» **PASSAGE TO READ**:

....

Appeal Book BC: What Must Be Locked Before Printing


1) Keep the content lean and in the right order


Appeal books should include only as much evidence as necessary to resolve the issues on appeal.


And the order matters:

  • If the appeal is from a trial, include the necessary evidence in the order it was introduced

  • If the appeal is from a chambers hearing, include the necessary affidavits in the order they were filed

  • If the appeal is directly from a tribunal, include the necessary evidence that was before the tribunal


From a print floor perspective, tighter books are easier to keep accurate—especially once you’re into multiple volumes.


2) Start with clean, legible source documents


Documents shouldn’t be included unless they can be reproduced clearly and legibly.


This is where “it looked fine on screen” can be misleading. Common culprits:

  • faint scans

  • tiny text in exhibits

  • grey-on-grey photocopies


If you have photographs, they need to be reproduced in their original colour.


If a document is borderline readable, production can’t magically make it readable. Better to fix the source file first.


3) Numbering: lock it before you print


Pages need to be numbered sequentially (or Bates numbered), placed at the top centre, and your


The table of Contents has to match that numbering.


This is the #1 place we see avoidable problems—usually because “final” wasn’t actually final.

....

» **GIVEN RECORDS**:
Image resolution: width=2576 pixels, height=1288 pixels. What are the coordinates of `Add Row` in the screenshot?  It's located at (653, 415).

....

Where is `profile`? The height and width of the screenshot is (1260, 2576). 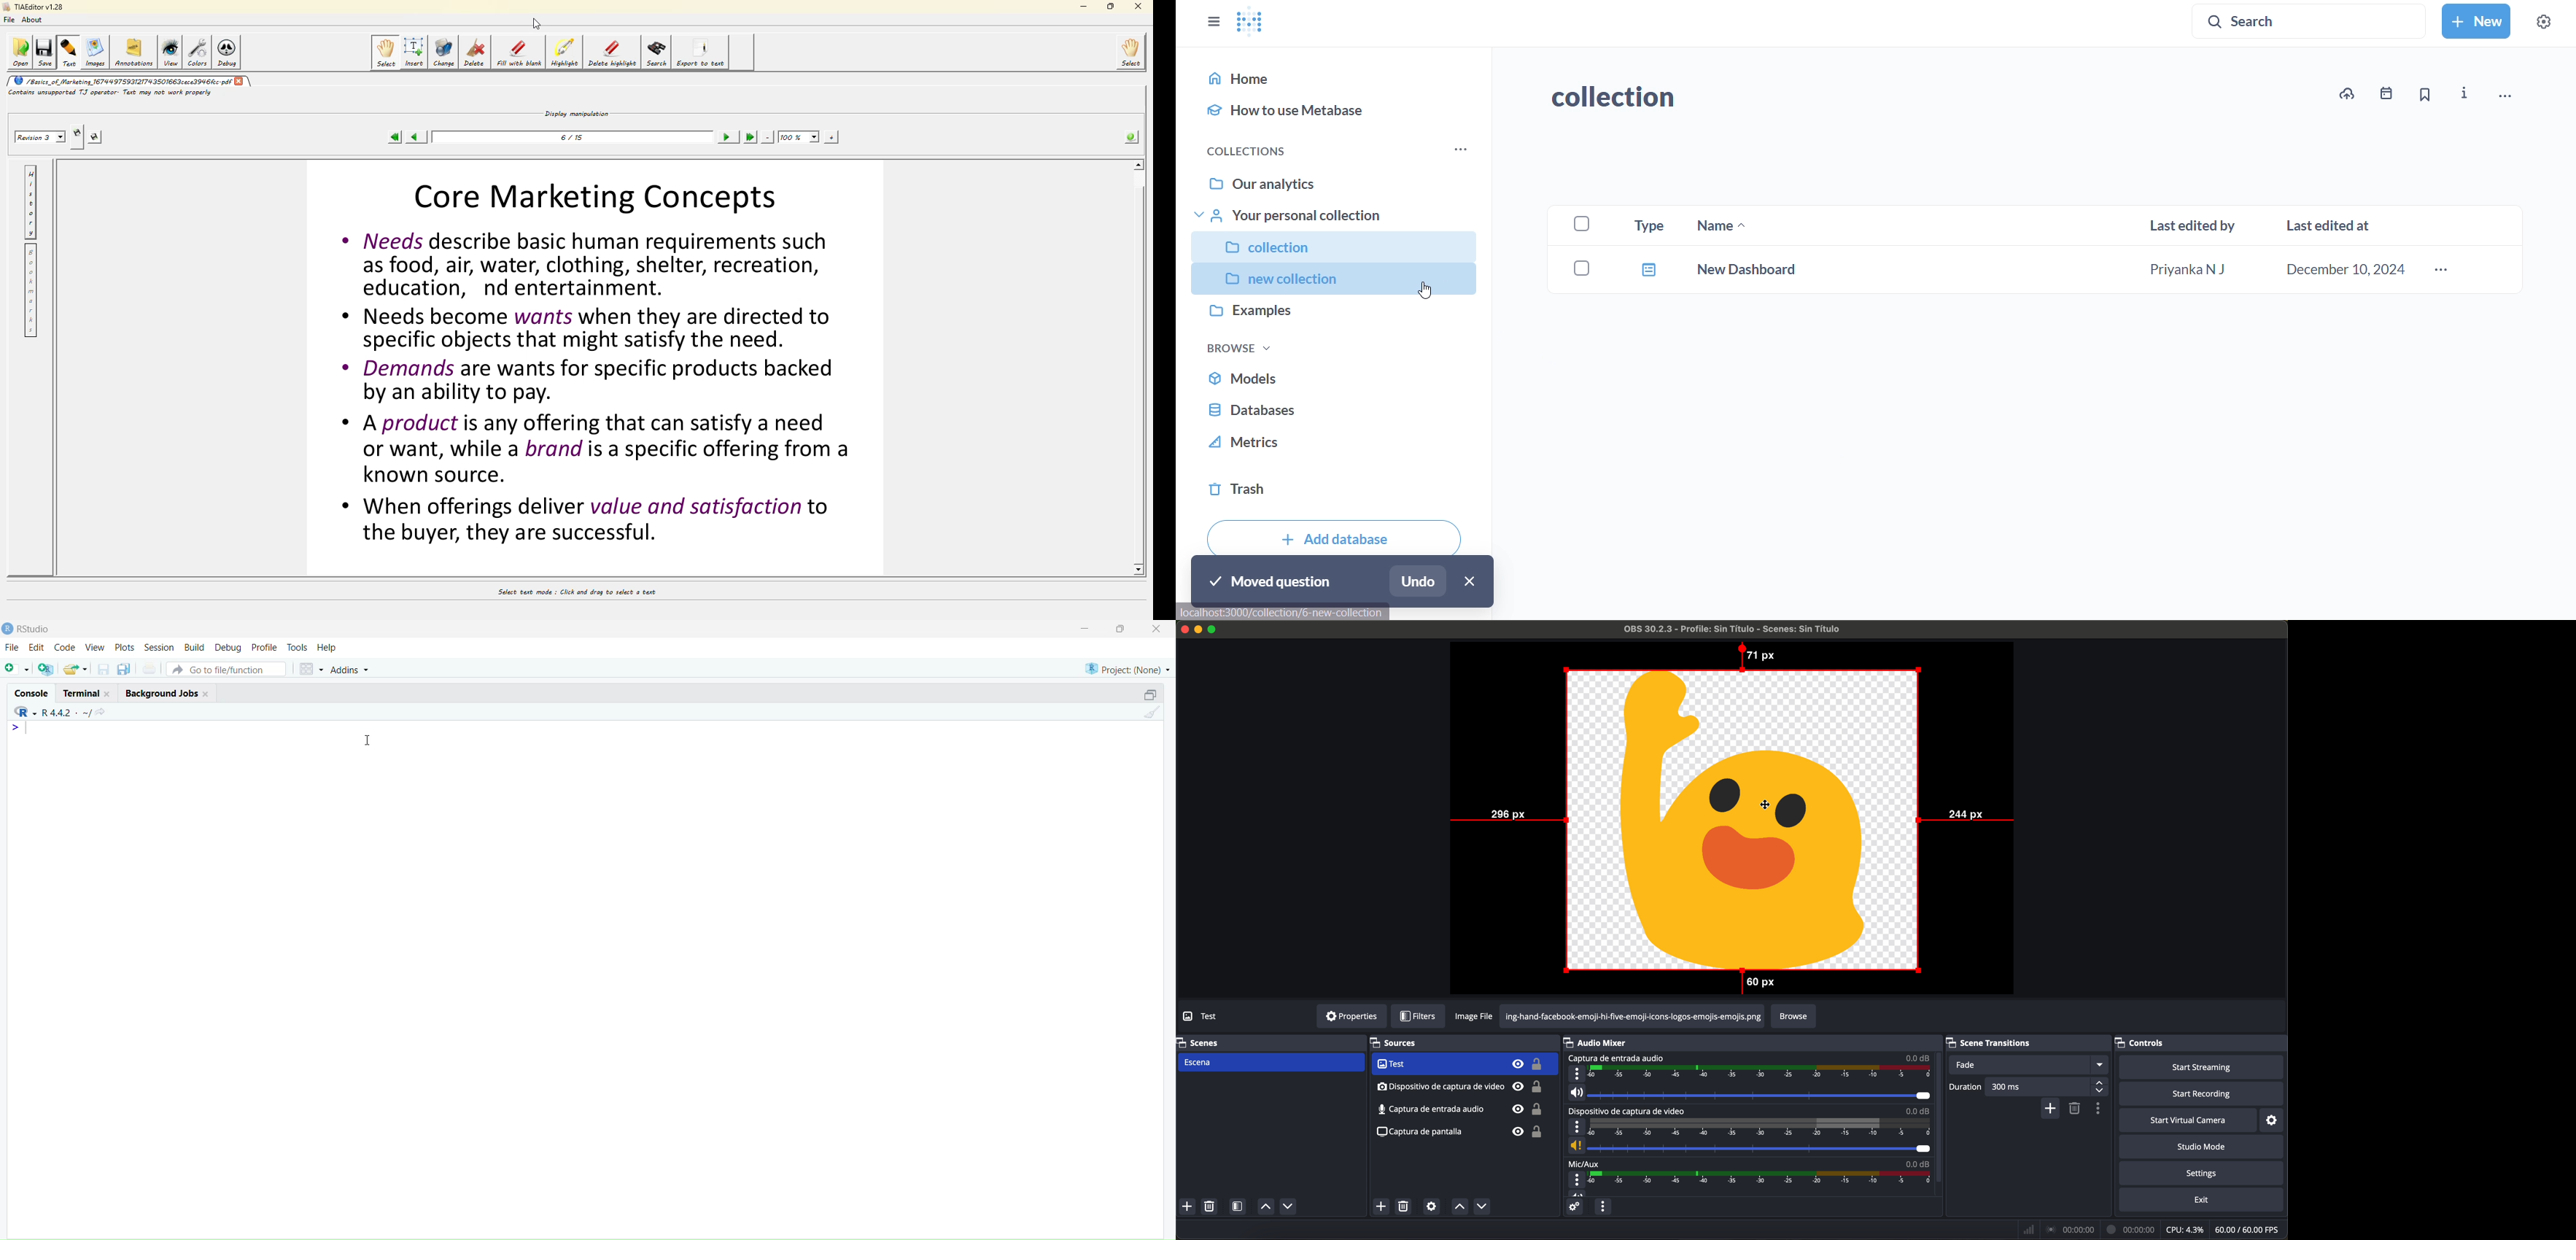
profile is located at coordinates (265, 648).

....

» **TASKS**:
**A.** Answer these from the appeal book text:
(i) In what order should affidavits go when the appeal is from a chambers hearing?
(ii) How must photographs be reproduced?
(iii) Where on the page should page numbers go?
**B.** List every common culprit the appeal book text names for documents that "looked fine on screen."
The items play no part in what comes next.

» **SOLUTIONS BY TASK**:
**A.**
(i) In the order they were filed.
(ii) In their original color.
(iii) At the top center.

**B.**
- Faint scans
- Tiny text in exhibits
- Grey-on-grey photocopies